Edit

Share via


Lakehouse tutorial: Prepare and transform data in the lakehouse

In this tutorial, you use notebooks with Spark runtime to transform and prepare raw data in your lakehouse.

Prerequisites

Before you begin, you must complete the previous tutorials in this series:

  1. Create a lakehouse
  2. Ingest data into the lakehouse

Prepare data

From the previous tutorial steps, you have raw data ingested from the source to the Files section of the lakehouse. Now you can transform that data and prepare it for creating Delta tables.

  1. Download the notebooks from the Lakehouse Tutorial Source Code folder.

  2. In your browser, go to your Fabric workspace in the Fabric portal.

  3. Select Import > Notebook > From this computer.

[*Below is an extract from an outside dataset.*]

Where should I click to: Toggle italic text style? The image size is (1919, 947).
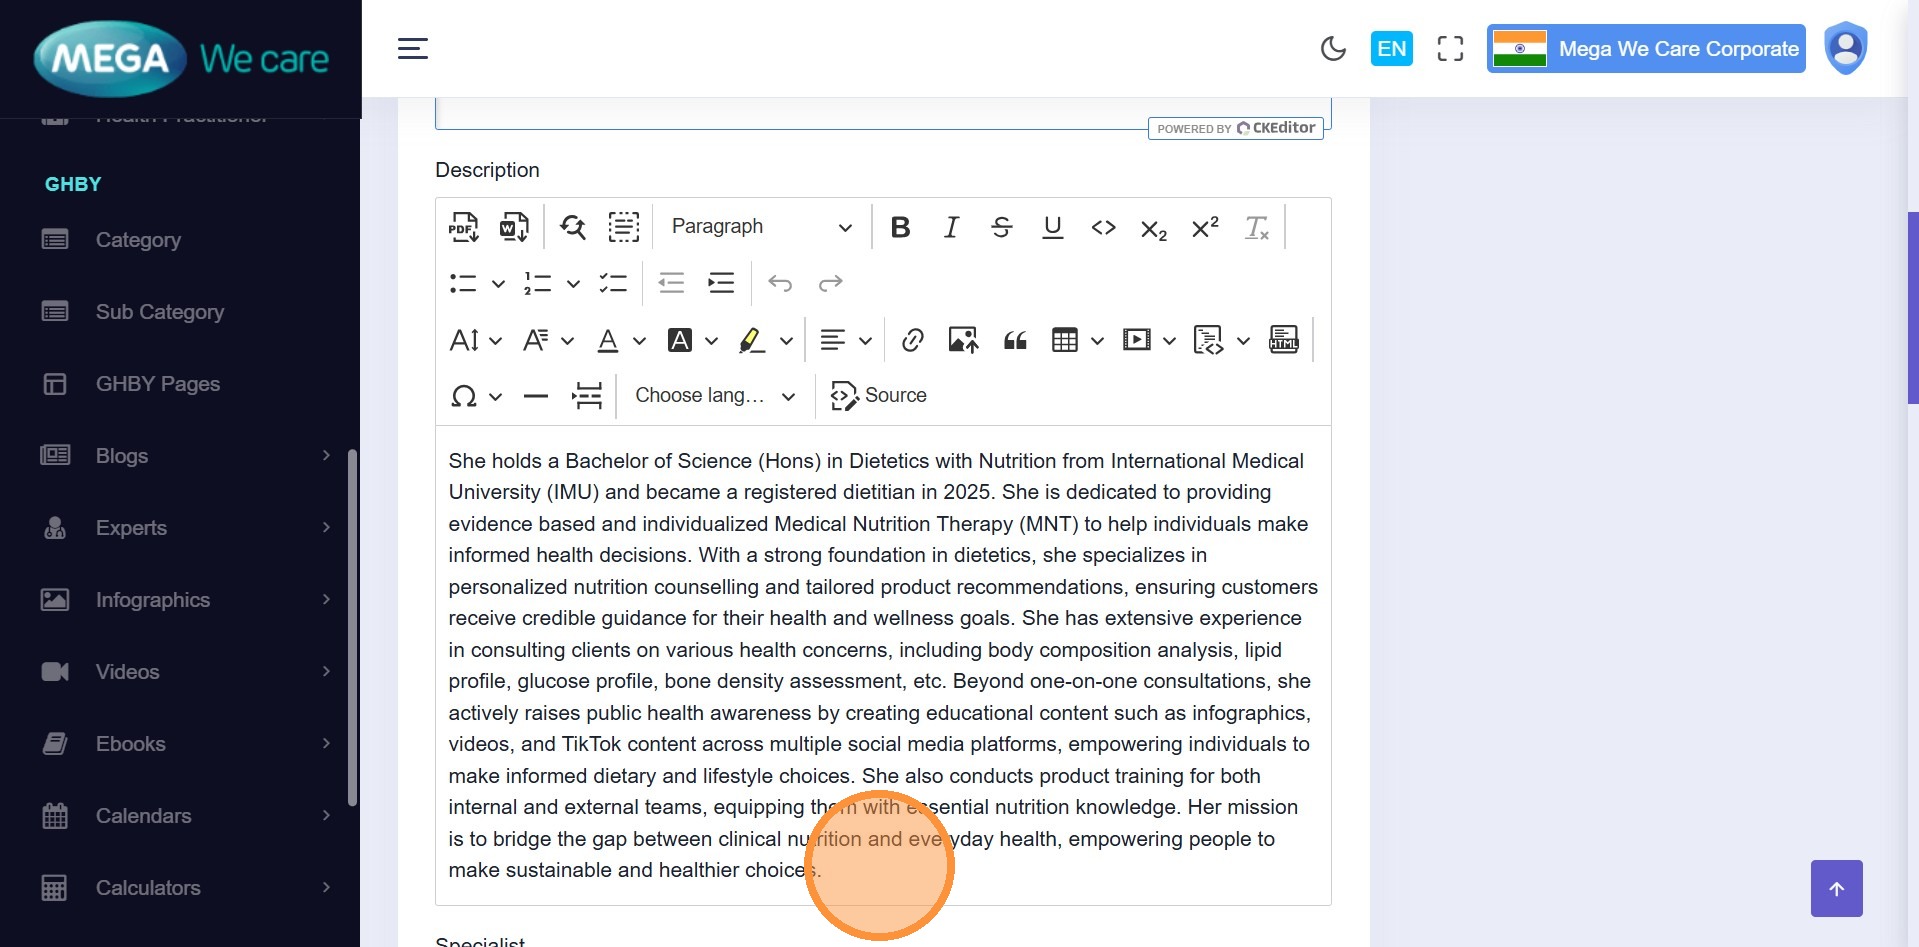tap(951, 228)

    Screenshot showing the import notebook option in the Fabric portal.

  4. Select Upload from the Import status pane that opens on the right side of the screen.

  5. Select all the notebooks that you downloaded in the first step of this section.

    Screenshot showing where to find the downloaded notebooks and the Open button.

  6. Select Open. A notification indicating the status of the import appears in the top right corner of the browser window.

  7. After the import is successful, go to the items view of the workspace to verify the newly imported notebooks.

    Screenshot showing the list of imported notebooks and where to select the lakehouse.

Create Delta tables

In this section, you open the 01 - Create Delta Tables notebook and run through each cell to create Delta tables from the raw data. The tables follow a star schema, which is a common pattern for organizing analytical data:

  • A fact table (fact_sale) contains the measurable events of the business — in this case, individual sales transactions with quantities, prices, and profit.
  • Dimension tables (dimension_city, dimension_customer, dimension_date, dimension_employee, dimension_stock_item) contain the descriptive attributes that give context to the facts, such as where a sale happened, who made it, and when.
  1. Select the wwilakehouse lakehouse to open it, so that the notebook you open next is linked to it.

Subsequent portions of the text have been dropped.